SCIENTIFIC NAME- Naja naja
HIGHER CLASSIFICATION- Cobras
VENOM TYPE- Neuro toxic
The Indian cobra also known as the spectacled cobra, Asian cobra or bioccelate cobra is a species of the genus Naja found in the Indian subcontinent and a member of the “big four” species that inflict the most snakebites on humans in India.Easily identified because of characteristic cobra hood but without any hood mark. Hood is raised when snake is disturbed or agitated. Mostly one cuneate scale on each side; frontal longer than.
Ventral- 190-210 (Male), 193-215 (Female).
Sub Caudal- 60-74 (Male), 55-72 (Female); paired.
There are twelve cobra species presently live in Asia. In contrast to African cobras, who exhibit great diversity, most Asian cobra species are similar in nature and behaviour, lifestyle and habitat preference. The wide existence of cobras in Asia is reflected through their appearance in the region’s religion and mythology. Except for the king cobra (Ophiophagushannah), all Asian cobras belong to the genus Naja.
Formerly, all Asian species of Naja were considered to be subspecies of a single species. This came into known when researchers Wolfgang Wuster and Roger S. Thorpe began splitting the species into its current form in a 1989 paper published in the “Biological Journal of the Linnaean Society.” Meanwhile, king cobras form a different progency and rose independently of the “true” cobras displayed again by Wuster and colleagues in a 2007 paper published in “Molecular Phylogenetic and Evolution.” While the study observed the mitochondrial DNA of the different cobra species, this evolutionary disagreement is also being considered in morphology and diet.
This species is well known in the Transcaspian region from Turkmenistan, north-eastern Iran, south-eastern and northern areas of Afghanistan, and northern regions of Pakistan (North-West Frontier province and northern Baluchistan). There are also records from several parts of the Pakistani Punjab.In India, sample have been reported from the Punch Valley, northwest of Jammu, and Mahajan and Agrawal (1976) explained a sample from the Shimla Hills, in Himachal Pradesh reports are probably based on specimens of Najanaja(Indian cobra) which lacked a hood mark.
The range of the Central Asian cobra is split into two parts by the Hindukush mountains and the deserts of southern Afghanistan, south-eastern Iran and south-western Pakistan.This species is often found in arid and semi-arid, stony, scrub covered up to about 3000 m (9842.52 ft) in Baluchistan. This is also the westernmost species of Asiatic cobra. It generally favours drier areas than the Indian cobra, being found mainly in dry mountain situations. In Pakistan, it is reported to occur in drier areas than the sympatric Indian cobra.
The Central Asian cobra is rapid-moving species that lives in the holes in embankments or trees. It is mainly diurnal (tends to hunt for prey during the late afternoon or at the time of early evening) but it may become twilightish and nocturnal in some areas of its range at the time of the hottest months of the year, especially in July.
Good climbers and swimmers, they are particularly fond of water and are rarely found too far away from it.

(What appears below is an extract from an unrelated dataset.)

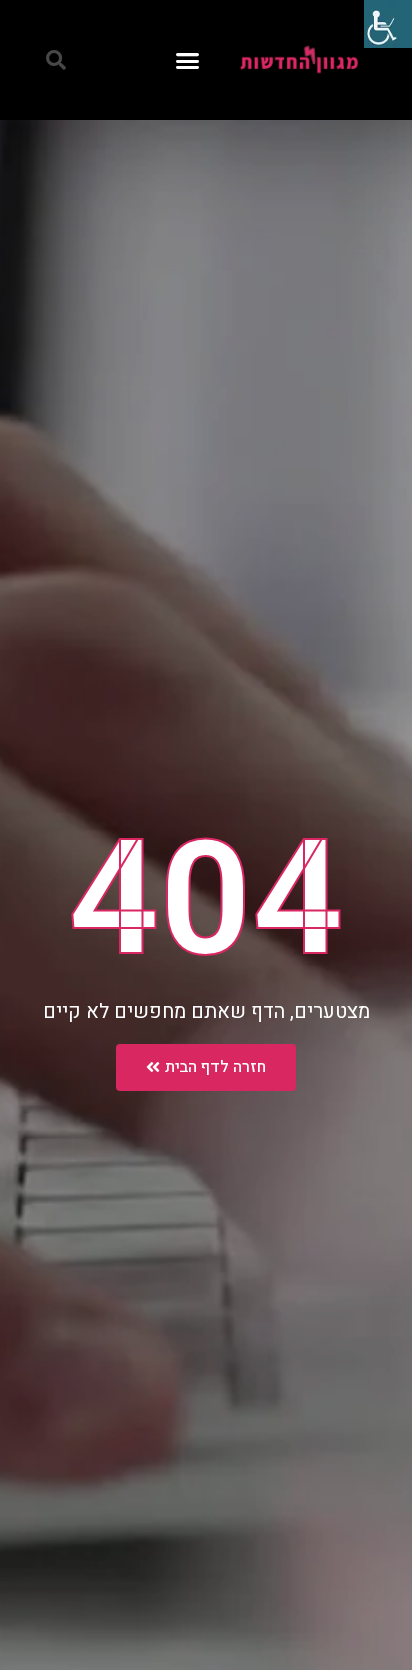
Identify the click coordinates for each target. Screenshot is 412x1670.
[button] (188, 60)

Although this species is generally intent on escape when encountered (juveniles tend to be more aggressive), they may become aggressive if cornered or provoked. In such a case it will extend or stretch its hood, hiss, sway and strike repeatedly. This species of cobra are non-spitters.

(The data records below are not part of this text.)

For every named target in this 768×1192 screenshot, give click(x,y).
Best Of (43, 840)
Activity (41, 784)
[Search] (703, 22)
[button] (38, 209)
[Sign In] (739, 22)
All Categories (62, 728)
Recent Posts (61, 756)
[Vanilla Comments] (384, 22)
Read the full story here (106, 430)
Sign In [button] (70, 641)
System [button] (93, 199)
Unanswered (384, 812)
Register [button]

Juveniles tend to prey on amphibians and lizards. The main food sources for adults are mammals, like gerbils, rats, miceand voles, but they will also take toads and frogs, and occasionally they’ll feed up on fish, birds and their eggs. As to being a predator, sometimes the Central Asian cobra is also being prey.
Different mongoose species, several groups of birds of prey (especially “snake eagles”), and even other snakes may sometimes hunt and prey on these species. Juveniles or young species are at alarm risk of predation. Humans sometimes hunt the snake for their skins, for as a subject of snake charmers or for staged fights with mongooses. The cobra is also hunted for utilized in the local medicinal recipes.

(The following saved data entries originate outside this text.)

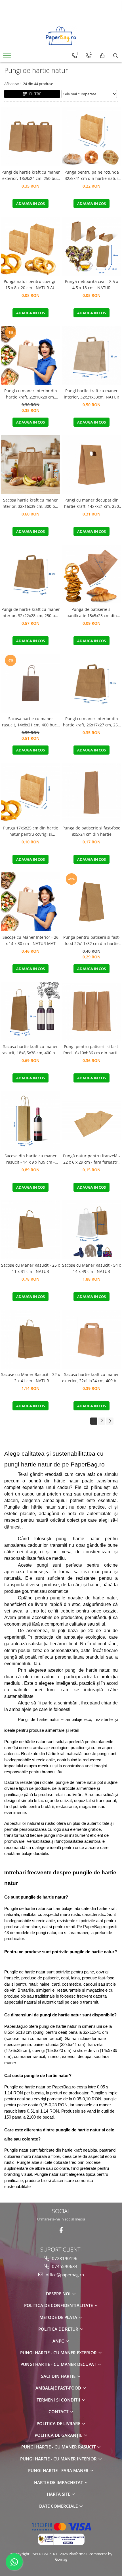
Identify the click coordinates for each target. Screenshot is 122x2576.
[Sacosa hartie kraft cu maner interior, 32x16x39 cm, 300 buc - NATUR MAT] (30, 464)
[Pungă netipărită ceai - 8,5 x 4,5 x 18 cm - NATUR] (91, 246)
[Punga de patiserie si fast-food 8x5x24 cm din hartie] (91, 792)
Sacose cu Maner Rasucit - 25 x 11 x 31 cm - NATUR (30, 1268)
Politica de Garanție (59, 2435)
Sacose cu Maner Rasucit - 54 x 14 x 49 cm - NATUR (91, 1268)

According to the research, not much is known about the breeding of the Central Asian cobra. Like most of the other elapids, it is also an oviparous and generally lays around 5 to 20 eggs. Hatchlings are independent right from the time of their birth.
The venom is mainly a potent neurotoxin, but it also contains some of the cytotoxic activity. Two kinds of “cytotoxin II” were found in the venom of these group of snakes. The subcutaneous LD50 value is almost around 0.5mg/kg, making it one of the most venomous snakes of the Naja (cobra) species. Average venom yield per bite for this species is between 70-130 mg ,but it also may yield up to 320 mg (dry weight). The bite by these species may cause severe pain and swelling, along with the Weakness, drowsiness, hypo tension, and paralysis of throat and limbs may visible approximately in one hour after the bite. Without any medical treatment, symptoms rapidly worsen and death can be occur after a bite due to respiratory failure.